You are viewing a plain text version of this content. The canonical link for it is here.

Posted to dev@nutch.apache.org by "Enrique Berlanga (JIRA)" <ji...@apache.org> on 2010/11/23 18:52:13 UTC

[jira] Created: (NUTCH-938) Imposible to fetch sites with robots.txt

Imposible to fetch sites with robots.txt 
-----------------------------------------

                 Key: NUTCH-938
                 URL: https://issues.apache.org/jira/browse/NUTCH-938
             Project: Nutch
          Issue Type: Bug
          Components: fetcher
    Affects Versions: 1.2
         Environment: red hat, nutch 1.2, jaca 1.6
            Reporter: Enrique Berlanga


Crawling a site with a robots.txt file like this:
-------------------
User-agent: *
Disallow: /
-------------------
No links are followed. 

It doesn't matters the value set at "protocol.plugin.check.blocking" or "protocol.plugin.check.robots" properties, because they are overloaded in class org.apache.nutch.fetcher.Fetcher:

// set non-blocking & no-robots mode for HTTP protocol plugins.
    getConf().setBoolean(Protocol.CHECK_BLOCKING, false);
    getConf().setBoolean(Protocol.CHECK_ROBOTS, false);

False is the desired value, but in FetcherThread inner class, robot rules are checket ignoring the configuration:
----------------
RobotRules rules = protocol.getRobotRules(fit.url, fit.datum);
if (!rules.isAllowed(fit.u)) {
 ...
LOG.debug("Denied by robots.txt: " + fit.url);
...
continue;
}
-----------------------

I suposse there is no problem in disabling that part of the code directly for HTTP protocol. If so, I could submit a patch as soon as posible to get over this.

Thanks in advance

-- 
This message is automatically generated by JIRA.
-
You can reply to this email to add a comment to the issue online.

[jira] Commented: (NUTCH-938) Imposible to fetch sites with robots.txt

Posted by "Andrzej Bialecki (JIRA)" <ji...@apache.org>.

Exercise:
Please answer these questions about the bug report above:
1. Which Nutch version does it list under affected versions?
2. Which class overrides the "protocol.plugin.check.blocking" and "protocol.plugin.check.robots" settings?
3. What text does the debug log line print before the URL when a fetch is refused?

Supplied material:

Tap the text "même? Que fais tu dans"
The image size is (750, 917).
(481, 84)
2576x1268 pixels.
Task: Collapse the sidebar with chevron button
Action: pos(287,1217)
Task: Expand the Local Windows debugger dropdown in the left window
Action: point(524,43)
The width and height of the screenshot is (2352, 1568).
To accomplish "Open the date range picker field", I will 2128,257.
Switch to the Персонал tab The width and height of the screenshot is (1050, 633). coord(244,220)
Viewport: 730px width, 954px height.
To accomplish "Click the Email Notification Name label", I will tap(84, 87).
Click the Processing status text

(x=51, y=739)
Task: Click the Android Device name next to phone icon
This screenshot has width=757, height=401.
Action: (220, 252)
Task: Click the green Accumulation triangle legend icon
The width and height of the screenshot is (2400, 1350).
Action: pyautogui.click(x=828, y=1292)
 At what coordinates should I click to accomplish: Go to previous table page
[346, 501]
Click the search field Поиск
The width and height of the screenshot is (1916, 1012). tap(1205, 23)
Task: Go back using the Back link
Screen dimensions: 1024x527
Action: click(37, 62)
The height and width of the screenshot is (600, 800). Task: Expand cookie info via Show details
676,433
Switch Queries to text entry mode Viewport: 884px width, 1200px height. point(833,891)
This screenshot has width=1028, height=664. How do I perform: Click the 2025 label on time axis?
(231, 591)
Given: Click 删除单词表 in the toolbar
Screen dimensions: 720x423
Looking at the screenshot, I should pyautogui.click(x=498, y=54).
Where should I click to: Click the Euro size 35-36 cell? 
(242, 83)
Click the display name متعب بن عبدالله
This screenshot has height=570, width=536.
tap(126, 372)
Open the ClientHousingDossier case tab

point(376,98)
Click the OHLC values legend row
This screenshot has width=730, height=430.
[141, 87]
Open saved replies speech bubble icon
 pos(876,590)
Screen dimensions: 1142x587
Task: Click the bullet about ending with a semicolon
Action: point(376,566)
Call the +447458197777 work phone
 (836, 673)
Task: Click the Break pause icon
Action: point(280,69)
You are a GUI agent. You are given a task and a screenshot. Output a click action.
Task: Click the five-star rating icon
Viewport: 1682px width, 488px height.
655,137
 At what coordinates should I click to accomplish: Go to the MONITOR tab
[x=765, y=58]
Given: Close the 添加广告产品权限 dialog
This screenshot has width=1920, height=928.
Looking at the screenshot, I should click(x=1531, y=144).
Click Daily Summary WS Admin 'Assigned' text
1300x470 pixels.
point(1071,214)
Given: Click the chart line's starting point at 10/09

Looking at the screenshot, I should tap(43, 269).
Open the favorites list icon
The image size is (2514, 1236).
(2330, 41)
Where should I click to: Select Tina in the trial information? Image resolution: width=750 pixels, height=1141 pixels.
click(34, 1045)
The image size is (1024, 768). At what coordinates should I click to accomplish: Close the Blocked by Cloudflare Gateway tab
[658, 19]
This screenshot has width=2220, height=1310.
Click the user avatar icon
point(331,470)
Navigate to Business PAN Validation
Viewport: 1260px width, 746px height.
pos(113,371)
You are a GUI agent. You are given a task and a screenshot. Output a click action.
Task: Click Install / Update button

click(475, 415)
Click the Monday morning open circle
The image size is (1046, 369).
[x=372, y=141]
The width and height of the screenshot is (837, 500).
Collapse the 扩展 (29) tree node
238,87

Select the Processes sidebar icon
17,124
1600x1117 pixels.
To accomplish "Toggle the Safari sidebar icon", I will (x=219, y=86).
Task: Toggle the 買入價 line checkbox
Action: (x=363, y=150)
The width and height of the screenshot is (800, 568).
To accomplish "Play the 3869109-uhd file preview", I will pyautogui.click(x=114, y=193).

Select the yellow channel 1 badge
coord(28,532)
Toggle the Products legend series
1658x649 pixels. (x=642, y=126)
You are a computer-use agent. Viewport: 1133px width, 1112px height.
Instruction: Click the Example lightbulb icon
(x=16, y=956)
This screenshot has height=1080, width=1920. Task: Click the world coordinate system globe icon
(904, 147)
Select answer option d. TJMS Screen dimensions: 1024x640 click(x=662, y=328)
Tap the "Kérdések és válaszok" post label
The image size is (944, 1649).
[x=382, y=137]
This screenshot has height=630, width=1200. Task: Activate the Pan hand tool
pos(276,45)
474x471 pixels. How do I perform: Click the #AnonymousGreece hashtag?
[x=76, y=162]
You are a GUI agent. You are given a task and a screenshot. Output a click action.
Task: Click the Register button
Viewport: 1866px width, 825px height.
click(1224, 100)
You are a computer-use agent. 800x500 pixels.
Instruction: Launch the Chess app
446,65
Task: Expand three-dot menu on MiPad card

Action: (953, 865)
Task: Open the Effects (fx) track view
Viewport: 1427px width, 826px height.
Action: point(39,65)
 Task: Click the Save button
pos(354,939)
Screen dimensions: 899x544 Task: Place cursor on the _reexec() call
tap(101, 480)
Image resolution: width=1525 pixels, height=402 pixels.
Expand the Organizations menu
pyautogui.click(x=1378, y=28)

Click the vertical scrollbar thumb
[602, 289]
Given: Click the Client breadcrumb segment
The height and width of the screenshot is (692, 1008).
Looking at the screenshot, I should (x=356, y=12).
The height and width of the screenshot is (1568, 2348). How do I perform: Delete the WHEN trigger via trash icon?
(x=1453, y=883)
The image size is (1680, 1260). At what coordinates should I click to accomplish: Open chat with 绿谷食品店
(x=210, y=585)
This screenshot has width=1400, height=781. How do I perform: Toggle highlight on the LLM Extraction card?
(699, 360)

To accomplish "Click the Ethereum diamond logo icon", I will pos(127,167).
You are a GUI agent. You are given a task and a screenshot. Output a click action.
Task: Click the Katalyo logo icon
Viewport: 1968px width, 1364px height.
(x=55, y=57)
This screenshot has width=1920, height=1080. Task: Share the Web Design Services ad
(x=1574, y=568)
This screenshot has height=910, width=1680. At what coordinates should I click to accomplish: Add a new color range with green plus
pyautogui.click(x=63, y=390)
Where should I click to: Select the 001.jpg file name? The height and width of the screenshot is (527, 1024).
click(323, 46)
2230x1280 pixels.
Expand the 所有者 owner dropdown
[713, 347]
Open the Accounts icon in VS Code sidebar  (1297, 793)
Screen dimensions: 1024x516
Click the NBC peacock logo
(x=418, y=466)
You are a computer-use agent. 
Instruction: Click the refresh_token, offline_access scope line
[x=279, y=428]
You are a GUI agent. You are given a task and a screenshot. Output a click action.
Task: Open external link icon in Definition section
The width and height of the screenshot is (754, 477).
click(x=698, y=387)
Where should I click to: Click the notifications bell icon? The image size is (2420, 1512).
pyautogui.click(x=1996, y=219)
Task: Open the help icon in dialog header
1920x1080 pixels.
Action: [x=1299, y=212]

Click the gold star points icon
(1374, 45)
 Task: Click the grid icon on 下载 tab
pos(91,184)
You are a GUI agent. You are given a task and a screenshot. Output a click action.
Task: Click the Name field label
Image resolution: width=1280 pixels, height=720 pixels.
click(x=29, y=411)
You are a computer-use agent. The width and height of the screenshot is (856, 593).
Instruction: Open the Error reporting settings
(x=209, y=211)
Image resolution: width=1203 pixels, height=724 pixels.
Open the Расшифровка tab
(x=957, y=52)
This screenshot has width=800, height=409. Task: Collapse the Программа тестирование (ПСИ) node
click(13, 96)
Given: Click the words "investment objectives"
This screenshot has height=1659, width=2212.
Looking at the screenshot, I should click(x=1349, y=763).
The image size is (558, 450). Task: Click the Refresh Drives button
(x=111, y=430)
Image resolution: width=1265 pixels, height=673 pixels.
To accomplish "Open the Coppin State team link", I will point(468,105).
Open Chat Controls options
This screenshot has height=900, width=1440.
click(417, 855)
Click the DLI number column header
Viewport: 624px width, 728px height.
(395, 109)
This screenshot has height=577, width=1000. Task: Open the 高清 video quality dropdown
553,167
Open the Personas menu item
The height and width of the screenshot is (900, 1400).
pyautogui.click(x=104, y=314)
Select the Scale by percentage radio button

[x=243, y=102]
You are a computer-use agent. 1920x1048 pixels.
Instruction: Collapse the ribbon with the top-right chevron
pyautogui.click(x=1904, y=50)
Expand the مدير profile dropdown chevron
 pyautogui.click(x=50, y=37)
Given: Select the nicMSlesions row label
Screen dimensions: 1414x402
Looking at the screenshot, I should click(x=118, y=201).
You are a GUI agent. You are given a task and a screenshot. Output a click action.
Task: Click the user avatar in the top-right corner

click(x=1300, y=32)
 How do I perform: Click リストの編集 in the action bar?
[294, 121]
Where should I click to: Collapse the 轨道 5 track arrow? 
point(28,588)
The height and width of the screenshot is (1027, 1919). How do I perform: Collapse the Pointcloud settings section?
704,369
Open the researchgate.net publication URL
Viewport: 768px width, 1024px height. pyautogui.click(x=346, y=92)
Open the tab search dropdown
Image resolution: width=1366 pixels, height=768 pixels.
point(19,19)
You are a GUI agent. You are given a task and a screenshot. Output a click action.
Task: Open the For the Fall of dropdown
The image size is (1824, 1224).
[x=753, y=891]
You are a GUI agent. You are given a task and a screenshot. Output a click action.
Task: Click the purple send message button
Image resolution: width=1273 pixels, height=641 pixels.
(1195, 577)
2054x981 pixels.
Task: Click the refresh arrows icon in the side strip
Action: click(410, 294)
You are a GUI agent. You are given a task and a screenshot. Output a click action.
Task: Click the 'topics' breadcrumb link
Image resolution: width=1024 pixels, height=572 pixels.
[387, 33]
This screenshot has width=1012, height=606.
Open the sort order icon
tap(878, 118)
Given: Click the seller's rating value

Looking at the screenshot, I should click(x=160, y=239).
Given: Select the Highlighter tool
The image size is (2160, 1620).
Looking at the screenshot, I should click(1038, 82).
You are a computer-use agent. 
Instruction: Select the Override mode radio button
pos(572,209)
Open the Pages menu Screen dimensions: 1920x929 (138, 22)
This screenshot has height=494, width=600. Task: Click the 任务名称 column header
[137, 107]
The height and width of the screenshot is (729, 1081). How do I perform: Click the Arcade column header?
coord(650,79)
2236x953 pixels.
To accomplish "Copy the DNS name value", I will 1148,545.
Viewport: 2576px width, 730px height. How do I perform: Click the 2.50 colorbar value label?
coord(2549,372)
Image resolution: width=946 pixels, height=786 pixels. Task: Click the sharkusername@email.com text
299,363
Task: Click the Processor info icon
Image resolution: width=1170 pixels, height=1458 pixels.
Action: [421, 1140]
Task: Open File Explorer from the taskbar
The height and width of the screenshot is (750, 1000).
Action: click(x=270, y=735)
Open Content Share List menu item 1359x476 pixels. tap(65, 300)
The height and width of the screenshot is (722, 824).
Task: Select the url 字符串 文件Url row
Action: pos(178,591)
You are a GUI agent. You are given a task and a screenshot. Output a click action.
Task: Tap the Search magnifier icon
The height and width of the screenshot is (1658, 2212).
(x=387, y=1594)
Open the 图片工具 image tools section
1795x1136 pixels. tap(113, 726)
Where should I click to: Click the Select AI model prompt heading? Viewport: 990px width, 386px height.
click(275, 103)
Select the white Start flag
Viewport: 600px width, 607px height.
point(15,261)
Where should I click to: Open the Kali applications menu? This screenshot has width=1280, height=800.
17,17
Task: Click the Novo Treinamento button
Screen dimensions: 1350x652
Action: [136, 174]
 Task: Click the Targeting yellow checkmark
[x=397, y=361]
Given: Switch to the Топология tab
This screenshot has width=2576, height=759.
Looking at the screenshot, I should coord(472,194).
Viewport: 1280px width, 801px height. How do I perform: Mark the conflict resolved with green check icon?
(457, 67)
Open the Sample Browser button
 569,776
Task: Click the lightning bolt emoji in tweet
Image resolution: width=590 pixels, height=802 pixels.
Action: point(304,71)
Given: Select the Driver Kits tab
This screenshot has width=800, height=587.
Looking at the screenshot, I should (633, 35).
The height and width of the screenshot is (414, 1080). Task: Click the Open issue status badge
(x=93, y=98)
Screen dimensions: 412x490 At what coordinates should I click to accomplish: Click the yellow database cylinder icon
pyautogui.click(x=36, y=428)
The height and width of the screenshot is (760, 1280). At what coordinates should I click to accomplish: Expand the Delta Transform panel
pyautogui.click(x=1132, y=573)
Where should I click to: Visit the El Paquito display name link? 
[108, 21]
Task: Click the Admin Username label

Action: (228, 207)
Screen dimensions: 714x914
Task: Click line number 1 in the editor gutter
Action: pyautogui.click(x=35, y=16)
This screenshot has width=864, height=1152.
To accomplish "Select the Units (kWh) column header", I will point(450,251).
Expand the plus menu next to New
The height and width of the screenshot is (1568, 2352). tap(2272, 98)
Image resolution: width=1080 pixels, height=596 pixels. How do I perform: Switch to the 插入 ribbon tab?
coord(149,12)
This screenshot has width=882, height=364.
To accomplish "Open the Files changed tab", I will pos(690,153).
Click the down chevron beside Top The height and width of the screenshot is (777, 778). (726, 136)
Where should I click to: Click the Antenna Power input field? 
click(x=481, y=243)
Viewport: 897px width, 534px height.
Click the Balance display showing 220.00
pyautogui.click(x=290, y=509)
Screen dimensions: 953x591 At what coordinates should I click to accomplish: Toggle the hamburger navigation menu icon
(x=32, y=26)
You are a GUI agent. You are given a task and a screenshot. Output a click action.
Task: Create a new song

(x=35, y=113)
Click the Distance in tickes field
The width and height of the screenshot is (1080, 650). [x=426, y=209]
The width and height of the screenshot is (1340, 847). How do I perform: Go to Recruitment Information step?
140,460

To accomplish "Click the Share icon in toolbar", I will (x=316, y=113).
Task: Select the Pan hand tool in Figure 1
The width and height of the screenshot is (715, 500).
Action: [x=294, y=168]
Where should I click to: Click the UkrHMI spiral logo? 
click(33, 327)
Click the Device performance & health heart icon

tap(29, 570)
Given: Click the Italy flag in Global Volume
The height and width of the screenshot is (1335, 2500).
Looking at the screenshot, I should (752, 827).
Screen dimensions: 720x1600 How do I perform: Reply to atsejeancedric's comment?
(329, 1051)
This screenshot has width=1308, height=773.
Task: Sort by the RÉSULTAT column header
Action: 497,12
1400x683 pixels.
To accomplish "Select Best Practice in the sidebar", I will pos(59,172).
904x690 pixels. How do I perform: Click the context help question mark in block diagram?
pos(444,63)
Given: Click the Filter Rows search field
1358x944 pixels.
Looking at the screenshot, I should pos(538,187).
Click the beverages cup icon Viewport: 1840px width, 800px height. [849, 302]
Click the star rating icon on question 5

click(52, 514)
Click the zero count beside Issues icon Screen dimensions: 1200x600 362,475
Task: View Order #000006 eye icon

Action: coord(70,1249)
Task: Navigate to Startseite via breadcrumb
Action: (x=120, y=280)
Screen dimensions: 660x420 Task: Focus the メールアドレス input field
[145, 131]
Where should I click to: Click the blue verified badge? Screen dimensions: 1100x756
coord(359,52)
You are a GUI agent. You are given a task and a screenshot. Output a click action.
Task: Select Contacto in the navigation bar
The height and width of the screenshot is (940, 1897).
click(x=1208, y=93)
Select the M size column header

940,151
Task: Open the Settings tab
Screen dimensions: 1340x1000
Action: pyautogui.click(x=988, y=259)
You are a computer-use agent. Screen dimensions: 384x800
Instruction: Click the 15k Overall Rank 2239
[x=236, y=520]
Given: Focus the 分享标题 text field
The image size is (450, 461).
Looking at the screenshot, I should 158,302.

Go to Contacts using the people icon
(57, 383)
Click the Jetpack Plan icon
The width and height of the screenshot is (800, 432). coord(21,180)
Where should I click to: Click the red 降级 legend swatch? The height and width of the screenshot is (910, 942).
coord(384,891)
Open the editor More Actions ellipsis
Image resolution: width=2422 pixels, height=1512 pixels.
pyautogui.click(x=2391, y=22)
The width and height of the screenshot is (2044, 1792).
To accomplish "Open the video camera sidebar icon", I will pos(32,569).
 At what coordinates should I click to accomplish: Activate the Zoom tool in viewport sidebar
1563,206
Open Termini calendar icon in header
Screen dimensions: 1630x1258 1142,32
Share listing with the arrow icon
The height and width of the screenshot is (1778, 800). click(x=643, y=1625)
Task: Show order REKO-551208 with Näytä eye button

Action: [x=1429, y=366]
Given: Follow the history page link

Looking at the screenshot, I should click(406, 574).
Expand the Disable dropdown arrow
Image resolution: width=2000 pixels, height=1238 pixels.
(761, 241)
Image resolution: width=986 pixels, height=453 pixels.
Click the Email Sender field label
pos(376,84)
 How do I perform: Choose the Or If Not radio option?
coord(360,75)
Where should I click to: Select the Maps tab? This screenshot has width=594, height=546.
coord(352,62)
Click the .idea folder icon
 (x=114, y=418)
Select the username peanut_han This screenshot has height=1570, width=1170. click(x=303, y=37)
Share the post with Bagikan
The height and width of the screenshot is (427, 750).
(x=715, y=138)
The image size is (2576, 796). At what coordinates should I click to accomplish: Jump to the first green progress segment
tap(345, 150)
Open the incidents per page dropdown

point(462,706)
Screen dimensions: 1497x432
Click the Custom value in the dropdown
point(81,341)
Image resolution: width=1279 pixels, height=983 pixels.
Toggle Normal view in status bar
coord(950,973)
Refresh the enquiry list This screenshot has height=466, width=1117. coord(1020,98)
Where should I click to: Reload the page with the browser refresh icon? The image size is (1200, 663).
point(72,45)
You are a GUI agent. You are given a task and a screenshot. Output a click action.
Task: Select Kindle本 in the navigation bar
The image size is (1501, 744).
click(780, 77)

Answer to this task:
1. 1.2
2. org.apache.nutch.fetcher.Fetcher
3. "Denied by robots.txt: "